Identifying some of the issues that really mattered to Public Service leaders globally, Mr Yip recalled that at the 2018 event he’d picked out what he’d dubbed “the four dreaded Ds — declining trust, demographic change, disillusioned electorates and disruptive technologies”.
“A year on there are three Ds that describe the world that we operate in, and manifest the challenges for many of the Civil Services around the world,” Mr Yip said.
“The first D is the dark clouds that are looming over the global economy, and which I think are becoming more evident with every passing month.”
The second D was deep divisions, first on the international stage, where the major powers were more divided than at any point in time since the end of the Cold War.

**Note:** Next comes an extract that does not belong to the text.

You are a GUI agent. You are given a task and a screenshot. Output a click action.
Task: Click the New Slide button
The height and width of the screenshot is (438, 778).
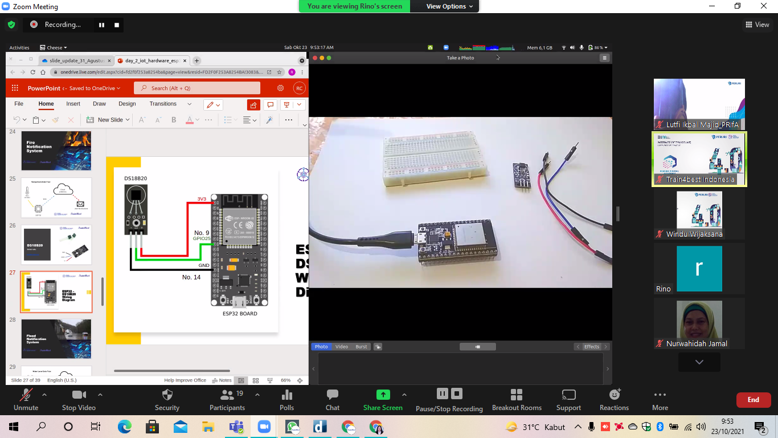click(x=108, y=120)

“At another level, I think we’re seeing across many countries around the world deep divisions in societies and in electorates and peoples. At the heart of this is the rise of populism and the emergence of extremist political parties,” Mr Yip said.
The third D was “the phenomenon of de-globalisation. Until recent years free trade and economic integration were seen as the keys to boosting productivity and prosperity, but growing political and economic tensions are challenging that consensus”.
To address these three Ds, he suggested the three Ts — repairing public trust, addressing public issues around fast moving technology and transforming Public Service attitudes and processes designed and put in place in a past era.
“Crucially, Civil Services must become more agile, and act in a more coherent manner,” Mr Yip said.
“To respond to ever more rapidly evolving societies, economies and technologies, they must develop an agility of policy response, of delivery and of capability. We need to build this agility, transforming the ways in which we organise ourselves and serve the public.”